#### [What needs to be done]
Rewrite the listing below, substituting "Find the position of" for every "Identify the location of" and leaving everything else the same.

#### [Data lines]
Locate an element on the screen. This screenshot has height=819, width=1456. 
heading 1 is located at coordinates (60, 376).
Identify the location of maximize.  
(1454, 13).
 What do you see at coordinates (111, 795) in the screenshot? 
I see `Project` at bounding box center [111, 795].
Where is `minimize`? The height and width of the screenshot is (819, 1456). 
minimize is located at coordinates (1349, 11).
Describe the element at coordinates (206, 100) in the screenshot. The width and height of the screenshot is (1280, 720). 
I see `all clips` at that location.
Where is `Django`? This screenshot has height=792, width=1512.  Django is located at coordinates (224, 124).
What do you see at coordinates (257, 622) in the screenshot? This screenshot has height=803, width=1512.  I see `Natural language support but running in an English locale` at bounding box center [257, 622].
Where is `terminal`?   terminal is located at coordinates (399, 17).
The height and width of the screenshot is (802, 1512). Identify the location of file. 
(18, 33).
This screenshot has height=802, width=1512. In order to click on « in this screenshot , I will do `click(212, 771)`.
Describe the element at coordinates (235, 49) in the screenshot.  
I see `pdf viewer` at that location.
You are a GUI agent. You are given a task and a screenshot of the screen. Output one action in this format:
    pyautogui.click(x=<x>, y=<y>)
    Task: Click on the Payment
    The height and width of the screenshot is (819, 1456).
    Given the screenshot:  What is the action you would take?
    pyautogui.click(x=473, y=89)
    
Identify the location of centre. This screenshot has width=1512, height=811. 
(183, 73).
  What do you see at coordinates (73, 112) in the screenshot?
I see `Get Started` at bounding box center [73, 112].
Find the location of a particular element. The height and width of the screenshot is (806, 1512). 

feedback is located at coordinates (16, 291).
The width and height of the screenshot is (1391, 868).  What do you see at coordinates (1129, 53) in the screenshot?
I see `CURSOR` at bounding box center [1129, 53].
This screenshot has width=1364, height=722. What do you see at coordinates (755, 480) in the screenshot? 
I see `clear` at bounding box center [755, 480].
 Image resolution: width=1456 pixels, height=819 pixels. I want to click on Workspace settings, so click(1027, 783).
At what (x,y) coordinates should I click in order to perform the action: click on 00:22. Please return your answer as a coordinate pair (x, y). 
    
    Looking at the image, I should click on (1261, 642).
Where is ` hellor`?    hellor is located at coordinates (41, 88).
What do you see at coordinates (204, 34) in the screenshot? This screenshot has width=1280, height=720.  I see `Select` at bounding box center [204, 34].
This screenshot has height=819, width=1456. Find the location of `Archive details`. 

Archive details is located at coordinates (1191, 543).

#### [Result]
Locate an element on the screen. This screenshot has height=819, width=1456. 
heading 1 is located at coordinates (60, 376).
Find the position of maximize.  
(1454, 13).
 What do you see at coordinates (111, 795) in the screenshot? 
I see `Project` at bounding box center [111, 795].
Where is `minimize`? The height and width of the screenshot is (819, 1456). 
minimize is located at coordinates (1349, 11).
Describe the element at coordinates (206, 100) in the screenshot. The width and height of the screenshot is (1280, 720). 
I see `all clips` at that location.
Where is `Django`? This screenshot has height=792, width=1512.  Django is located at coordinates (224, 124).
What do you see at coordinates (257, 622) in the screenshot? This screenshot has height=803, width=1512.  I see `Natural language support but running in an English locale` at bounding box center [257, 622].
Where is `terminal`?   terminal is located at coordinates (399, 17).
The height and width of the screenshot is (802, 1512). Find the position of file. 
(18, 33).
This screenshot has height=802, width=1512. In order to click on « in this screenshot , I will do `click(212, 771)`.
Describe the element at coordinates (235, 49) in the screenshot.  
I see `pdf viewer` at that location.
You are a GUI agent. You are given a task and a screenshot of the screen. Output one action in this format:
    pyautogui.click(x=<x>, y=<y>)
    Task: Click on the Payment
    The height and width of the screenshot is (819, 1456).
    Given the screenshot:  What is the action you would take?
    pyautogui.click(x=473, y=89)
    
Find the position of centre. This screenshot has width=1512, height=811. 
(183, 73).
  What do you see at coordinates (73, 112) in the screenshot?
I see `Get Started` at bounding box center [73, 112].
Find the location of a particular element. The height and width of the screenshot is (806, 1512). 

feedback is located at coordinates (16, 291).
The width and height of the screenshot is (1391, 868).  What do you see at coordinates (1129, 53) in the screenshot?
I see `CURSOR` at bounding box center [1129, 53].
This screenshot has width=1364, height=722. What do you see at coordinates (755, 480) in the screenshot? 
I see `clear` at bounding box center [755, 480].
 Image resolution: width=1456 pixels, height=819 pixels. I want to click on Workspace settings, so click(1027, 783).
At what (x,y) coordinates should I click in order to perform the action: click on 00:22. Please return your answer as a coordinate pair (x, y). 
    
    Looking at the image, I should click on (1261, 642).
Where is ` hellor`?    hellor is located at coordinates (41, 88).
What do you see at coordinates (204, 34) in the screenshot? This screenshot has width=1280, height=720.  I see `Select` at bounding box center [204, 34].
This screenshot has height=819, width=1456. Find the location of `Archive details`. 

Archive details is located at coordinates (1191, 543).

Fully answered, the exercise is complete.